What does a Typical Day Consist of?

I would say an average day is divided between the administration and maintenance of a busy ICU and research. The first order of business when I reach the department in the morning is to meet with attending doctors. I do rounds of the ward as well as the lab, and attend meetings with hospital officials and others, depending on the day. The rest of the day consists of administration of the department until the afternoon when the doctors arrive and I am able to focus on writing and reviewing research papers and preparing presentations for upcoming conferences.

 

Which Management and Personnel Issues Take up Most of Your Time?

In my roles in both ICU and anaesthesia departments, the central management issue is always allocation of resources. I deal with this continuously, in direct cooperation with the hospital CEO. It often becomes a factor with personnel. Resources are not infinite, and an important part of my role as a manager is to make sure that limited resources are being used in the most efficient manner. Flexibility is the absolute key to success. Presently in Italian hospitals, I see this as our primary issue. There is a lack of flexibility in terms of personnel, structure and organisation, which prevents the most efficient use of resources. Anaesthetists, for example, are assigned to one operating room as opposed to transferring from varying theatres based on need. As some personnel are underutilised and others over-utilised, there is a danger not only of wasting resources, but also burnout syndrome.


What are Your Goals for Your ICU/Emergency Department?

We must reach a gold standard of treatment means that we are providing the best possible medicine with the knowledge that resources are limited. This is the challenge of the new millennium, and we must learn to evolve rapidly and remain flexible. In many ways we need to think of ourselves as an efficient service, like that of an airline. We must adopt the same criteria in our system. The best way to organise our services more efficiently and fairly, in my view, would be by utilising a system of classification such as an updated Diagnosis Related Group (DRG). Patients can be assigned a group based on ICD diagnoses, procedures, age, sex, and the presence of complications or co-morbidities. This can help managers and intensivists, among others, to determine how much time, personnel, and resources to devote to each case, since patients within each category are similar clinically and are expected to use the same level of hospital resources.

 

Are there Particular Areas in Which You Feel Your Department Excels?

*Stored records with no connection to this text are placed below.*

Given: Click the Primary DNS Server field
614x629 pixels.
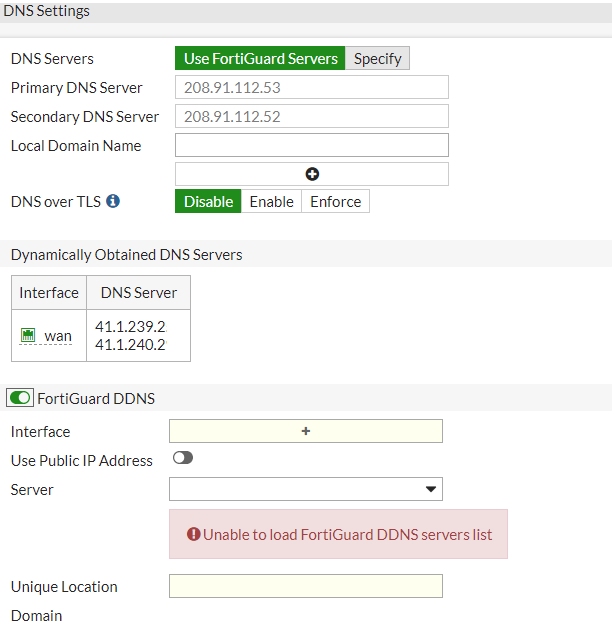Looking at the screenshot, I should 312,87.
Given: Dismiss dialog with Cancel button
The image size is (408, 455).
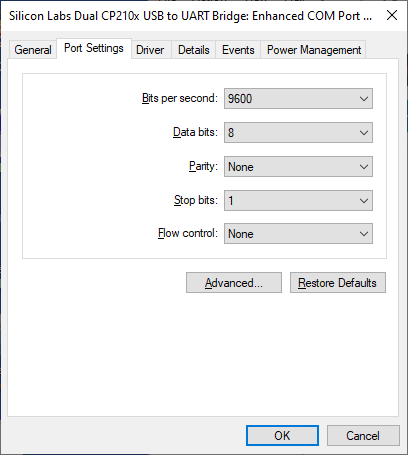Looking at the screenshot, I should click(363, 435).
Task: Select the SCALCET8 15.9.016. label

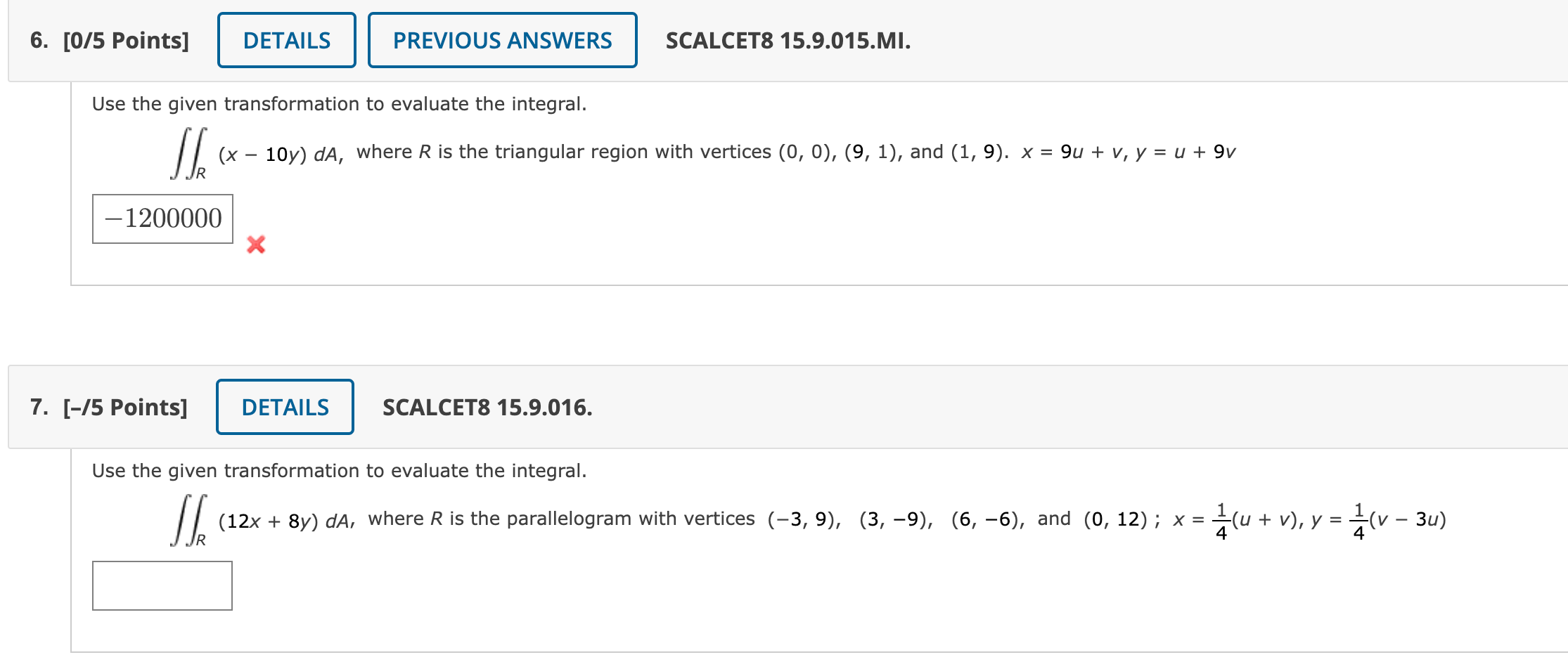Action: 487,407
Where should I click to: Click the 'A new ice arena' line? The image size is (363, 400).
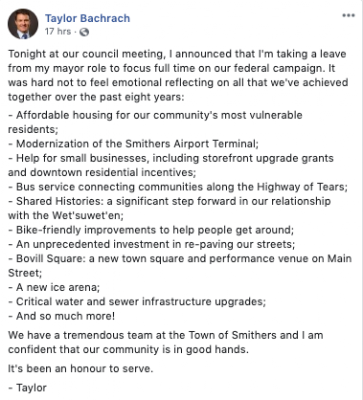coord(54,287)
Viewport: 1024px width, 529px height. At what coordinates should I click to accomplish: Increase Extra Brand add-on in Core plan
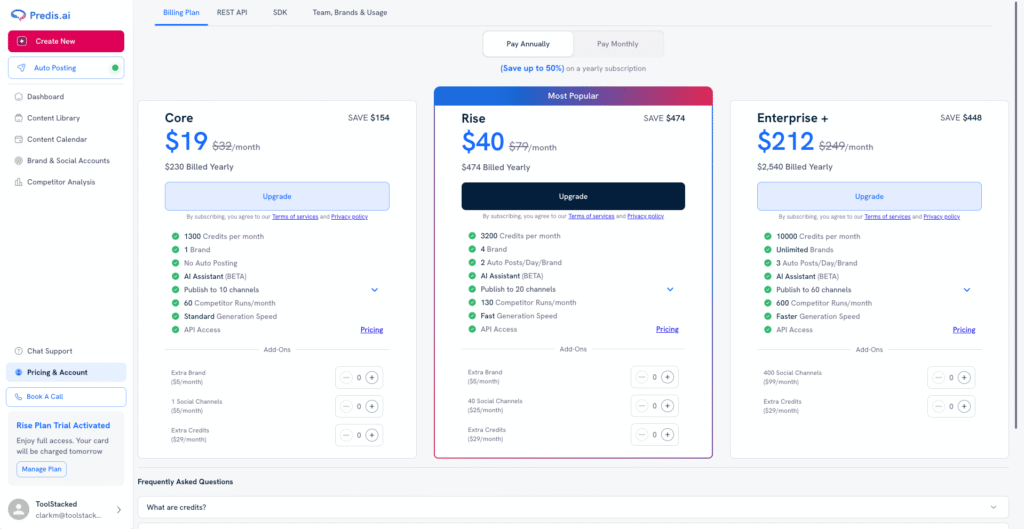click(372, 377)
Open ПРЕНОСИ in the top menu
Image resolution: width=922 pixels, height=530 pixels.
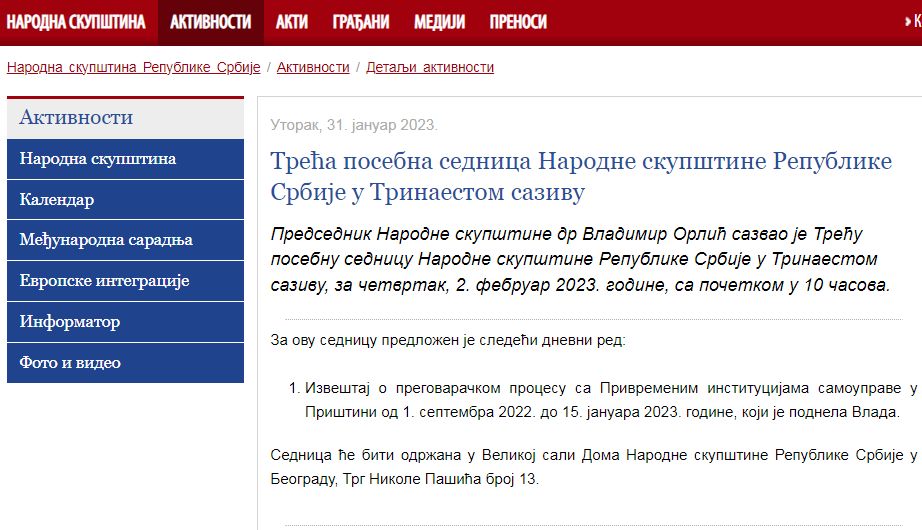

Management of acute respiratory failure, specifically mechanical ventilation and extra-corporeal lung assistance is our speciality.

 

What has been Your Most Satisfying Experience in Your Professional Life?

There are several pinnacle moments thus far in my career in general, and specific high points in both my physician and managerial roles.

 

As a doctor, absolutely the most rewarding experience to date occurred just over a year ago, and involved a patient who was a 15 year-old girl. She desperately needed a new lung and while awaiting a transplant, we used extra capillary support as a bridge and mechanical support to buy her time. The fact that we were able to save her life through our efforts was incredibly gratifying.

 

As a manager, running all institutional activities – within budget, while making some relevant savings last year was a success, easily measurable in business terms, and also satisfying in a goal-meeting sense. Of course, having my article published in JAMA was also deeply fulfilling on a professional level and was perhaps most beneficial in regards to my ego.

 

What is the Hardest Decision You have had to Make as an ICU/Emergency Department Manager?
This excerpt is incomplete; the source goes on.